Bracing for Impact: Robust Humanoid Push Recovery and Locomotion with Reduced Order Models
Lizhi Yang, Blake Werner, Adrian B. Ghansah, Aaron D. Ames
TL;DR
This work tackles robust push recovery for humanoid locomotion in human environments by enabling wall bracing via the robot arms. It fuses a Single Rigid Body MPC with Hybrid Linear Inverted Pendulum dynamics to form a unified controller that detects pushes, adapts contact forces, and modifies stepping while walking. The approach demonstrates superior perturbation rejection and tracking in high fidelity MuJoCo simulations, recovering from pushes up to $100\,\text{N}$ within $0.2\text{s}$ and maintaining commanded speeds up to $0.5\,\text{m/s}$. The results indicate significant gains in safe operating envelopes and robustness to wall geometry and multi direction pushes, supporting real time environment aware push recovery for humanoids.
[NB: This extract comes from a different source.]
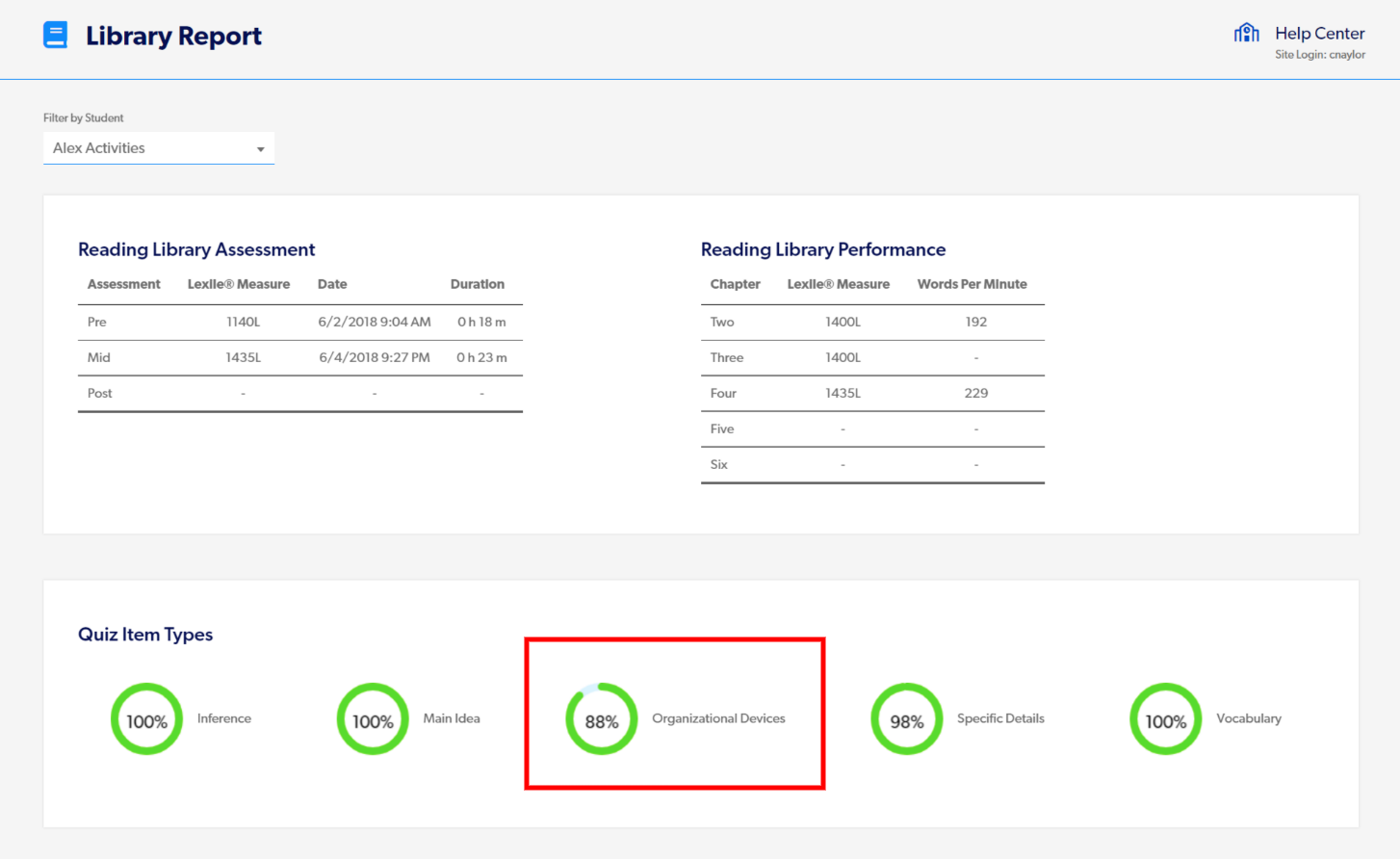Open the Help Center link
1400x859 pixels.
[x=1319, y=34]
The framework paves the way for hardware deployment and extension to diverse humanoid platforms.
Abstract
Push recovery during locomotion will facilitate the deployment of humanoid robots in human-centered environments. In this paper, we present a unified framework for walking control and push recovery for humanoid robots, leveraging the arms for push recovery while dynamically walking. The key innovation is to use the environment, such as walls, to facilitate push recovery by combining Single Rigid Body model predictive control (SRB-MPC) with Hybrid Linear Inverted Pendulum (HLIP) dynamics to enable robust locomotion, push detection, and recovery by utilizing the robot's arms to brace against such walls and dynamically adjusting the desired contact forces and stepping patterns. Extensive simulation results on a humanoid robot demonstrate improved perturbation rejection and tracking performance compared to HLIP alone, with the robot able to recover from pushes up to 100N for 0.2s while walking at commanded speeds up to 0.5m/s. Robustness is further validated in scenarios with angled walls and multi-directional pushes.